> [Task instructions]: Restate word for word the lines in the listing below, starting at the line containing "This screenshot has height=819, width=1456." and ending at the line containing "Collapse the sidebar", both included; leave out the rest.
======
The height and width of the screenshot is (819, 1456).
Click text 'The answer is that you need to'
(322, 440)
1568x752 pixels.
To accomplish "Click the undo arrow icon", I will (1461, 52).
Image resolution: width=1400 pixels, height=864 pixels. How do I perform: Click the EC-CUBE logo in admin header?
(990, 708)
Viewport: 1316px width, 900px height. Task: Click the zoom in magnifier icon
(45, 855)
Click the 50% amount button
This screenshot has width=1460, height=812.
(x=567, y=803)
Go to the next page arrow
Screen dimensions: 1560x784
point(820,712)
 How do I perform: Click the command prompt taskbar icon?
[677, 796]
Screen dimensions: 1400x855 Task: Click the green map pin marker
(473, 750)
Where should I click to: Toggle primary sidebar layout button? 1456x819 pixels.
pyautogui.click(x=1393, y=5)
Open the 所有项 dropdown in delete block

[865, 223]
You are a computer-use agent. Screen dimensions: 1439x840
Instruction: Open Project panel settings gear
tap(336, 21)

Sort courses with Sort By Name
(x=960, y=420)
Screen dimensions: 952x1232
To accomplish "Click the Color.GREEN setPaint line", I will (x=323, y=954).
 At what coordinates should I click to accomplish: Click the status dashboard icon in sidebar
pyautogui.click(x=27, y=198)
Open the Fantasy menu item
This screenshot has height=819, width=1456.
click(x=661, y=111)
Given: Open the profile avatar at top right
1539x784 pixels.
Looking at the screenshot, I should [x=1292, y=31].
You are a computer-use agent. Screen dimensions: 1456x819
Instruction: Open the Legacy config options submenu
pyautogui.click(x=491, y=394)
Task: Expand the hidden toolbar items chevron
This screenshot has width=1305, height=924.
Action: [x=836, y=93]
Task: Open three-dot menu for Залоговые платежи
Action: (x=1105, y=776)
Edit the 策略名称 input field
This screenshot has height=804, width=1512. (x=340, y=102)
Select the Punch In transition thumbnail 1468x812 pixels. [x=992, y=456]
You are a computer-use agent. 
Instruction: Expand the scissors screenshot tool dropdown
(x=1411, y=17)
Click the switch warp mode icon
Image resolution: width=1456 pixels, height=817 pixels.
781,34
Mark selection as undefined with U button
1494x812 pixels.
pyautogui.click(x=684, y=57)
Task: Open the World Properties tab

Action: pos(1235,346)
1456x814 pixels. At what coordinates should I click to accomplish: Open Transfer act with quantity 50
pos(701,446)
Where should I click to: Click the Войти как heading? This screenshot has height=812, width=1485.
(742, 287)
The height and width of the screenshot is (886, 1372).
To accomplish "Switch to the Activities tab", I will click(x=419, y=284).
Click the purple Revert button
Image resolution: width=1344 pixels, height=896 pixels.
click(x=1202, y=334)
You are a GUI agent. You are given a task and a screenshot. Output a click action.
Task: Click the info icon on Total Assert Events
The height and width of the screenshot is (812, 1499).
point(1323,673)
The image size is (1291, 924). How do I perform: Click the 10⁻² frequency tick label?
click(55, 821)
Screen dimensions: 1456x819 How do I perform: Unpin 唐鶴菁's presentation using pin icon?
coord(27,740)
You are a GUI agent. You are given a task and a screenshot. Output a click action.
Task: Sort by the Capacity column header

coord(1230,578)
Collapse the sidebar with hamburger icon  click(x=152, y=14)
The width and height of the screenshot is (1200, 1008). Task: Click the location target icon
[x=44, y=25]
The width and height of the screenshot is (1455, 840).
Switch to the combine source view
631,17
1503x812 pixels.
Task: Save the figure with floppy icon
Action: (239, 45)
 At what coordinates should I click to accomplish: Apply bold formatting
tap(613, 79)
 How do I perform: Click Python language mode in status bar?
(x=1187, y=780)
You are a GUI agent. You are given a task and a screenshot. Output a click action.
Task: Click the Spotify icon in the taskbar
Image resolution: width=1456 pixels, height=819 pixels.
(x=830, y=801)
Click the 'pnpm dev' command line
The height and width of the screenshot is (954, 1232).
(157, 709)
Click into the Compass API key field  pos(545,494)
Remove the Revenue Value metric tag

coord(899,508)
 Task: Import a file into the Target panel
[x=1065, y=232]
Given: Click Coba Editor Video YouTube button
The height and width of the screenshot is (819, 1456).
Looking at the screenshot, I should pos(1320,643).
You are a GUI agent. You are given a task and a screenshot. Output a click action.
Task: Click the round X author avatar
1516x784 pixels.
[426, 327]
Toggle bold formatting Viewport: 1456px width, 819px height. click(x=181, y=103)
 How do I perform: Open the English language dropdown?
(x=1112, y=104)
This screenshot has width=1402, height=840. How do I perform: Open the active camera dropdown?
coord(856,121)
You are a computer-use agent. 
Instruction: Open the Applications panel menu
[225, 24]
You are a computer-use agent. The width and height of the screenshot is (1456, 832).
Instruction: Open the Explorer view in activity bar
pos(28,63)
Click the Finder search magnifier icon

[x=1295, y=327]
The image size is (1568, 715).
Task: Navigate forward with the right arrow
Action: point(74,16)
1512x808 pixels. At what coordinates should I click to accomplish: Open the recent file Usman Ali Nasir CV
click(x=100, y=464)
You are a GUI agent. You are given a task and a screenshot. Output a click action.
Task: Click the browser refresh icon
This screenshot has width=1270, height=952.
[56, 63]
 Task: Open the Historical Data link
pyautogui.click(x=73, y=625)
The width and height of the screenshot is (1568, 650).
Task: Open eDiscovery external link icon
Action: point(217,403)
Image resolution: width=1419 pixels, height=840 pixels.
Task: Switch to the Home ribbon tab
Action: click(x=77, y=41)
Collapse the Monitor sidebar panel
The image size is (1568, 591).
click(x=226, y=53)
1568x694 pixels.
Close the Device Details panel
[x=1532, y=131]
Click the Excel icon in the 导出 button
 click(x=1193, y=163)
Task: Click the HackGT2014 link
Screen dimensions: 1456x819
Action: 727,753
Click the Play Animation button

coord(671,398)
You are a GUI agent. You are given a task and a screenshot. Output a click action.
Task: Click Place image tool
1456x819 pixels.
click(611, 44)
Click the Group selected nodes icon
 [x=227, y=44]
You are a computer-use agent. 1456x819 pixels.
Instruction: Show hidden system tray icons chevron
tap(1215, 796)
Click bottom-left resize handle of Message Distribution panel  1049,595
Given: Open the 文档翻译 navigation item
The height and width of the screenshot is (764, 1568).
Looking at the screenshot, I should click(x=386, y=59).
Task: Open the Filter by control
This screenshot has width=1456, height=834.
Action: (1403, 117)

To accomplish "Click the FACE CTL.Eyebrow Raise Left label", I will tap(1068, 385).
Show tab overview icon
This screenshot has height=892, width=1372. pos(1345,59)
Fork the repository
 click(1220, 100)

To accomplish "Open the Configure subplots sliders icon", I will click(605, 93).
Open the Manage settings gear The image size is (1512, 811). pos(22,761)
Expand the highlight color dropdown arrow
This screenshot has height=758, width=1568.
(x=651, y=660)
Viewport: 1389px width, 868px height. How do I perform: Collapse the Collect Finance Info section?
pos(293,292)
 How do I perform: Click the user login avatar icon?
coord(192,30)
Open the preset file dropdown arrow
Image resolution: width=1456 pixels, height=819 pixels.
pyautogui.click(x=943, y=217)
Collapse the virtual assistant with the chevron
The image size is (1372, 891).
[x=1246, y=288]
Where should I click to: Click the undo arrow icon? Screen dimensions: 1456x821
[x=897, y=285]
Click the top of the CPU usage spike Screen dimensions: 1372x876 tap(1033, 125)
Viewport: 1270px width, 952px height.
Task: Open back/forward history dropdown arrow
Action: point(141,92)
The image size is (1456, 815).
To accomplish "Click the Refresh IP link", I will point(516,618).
======
> [Completed task]:
This screenshot has height=819, width=1456.
click(x=661, y=111)
Given: Open the profile avatar at top right
1539x784 pixels.
Looking at the screenshot, I should [x=1292, y=31].
You are a computer-use agent. Screen dimensions: 1456x819
Instruction: Open the Legacy config options submenu
pyautogui.click(x=491, y=394)
Task: Expand the hidden toolbar items chevron
This screenshot has width=1305, height=924.
Action: [x=836, y=93]
Task: Open three-dot menu for Залоговые платежи
Action: (x=1105, y=776)
Edit the 策略名称 input field
This screenshot has height=804, width=1512. (x=340, y=102)
Select the Punch In transition thumbnail 1468x812 pixels. [x=992, y=456]
You are a computer-use agent. 
Instruction: Expand the scissors screenshot tool dropdown
(x=1411, y=17)
Click the switch warp mode icon
Image resolution: width=1456 pixels, height=817 pixels.
781,34
Mark selection as undefined with U button
1494x812 pixels.
pyautogui.click(x=684, y=57)
Task: Open the World Properties tab

Action: pos(1235,346)
1456x814 pixels. At what coordinates should I click to accomplish: Open Transfer act with quantity 50
pos(701,446)
Where should I click to: Click the Войти как heading? This screenshot has height=812, width=1485.
(742, 287)
The height and width of the screenshot is (886, 1372).
To accomplish "Switch to the Activities tab", I will click(x=419, y=284).
Click the purple Revert button
Image resolution: width=1344 pixels, height=896 pixels.
click(x=1202, y=334)
You are a GUI agent. You are given a task and a screenshot. Output a click action.
Task: Click the info icon on Total Assert Events
The height and width of the screenshot is (812, 1499).
point(1323,673)
The image size is (1291, 924). How do I perform: Click the 10⁻² frequency tick label?
click(55, 821)
Screen dimensions: 1456x819 How do I perform: Unpin 唐鶴菁's presentation using pin icon?
coord(27,740)
You are a GUI agent. You are given a task and a screenshot. Output a click action.
Task: Sort by the Capacity column header

coord(1230,578)
Collapse the sidebar with hamburger icon  click(x=152, y=14)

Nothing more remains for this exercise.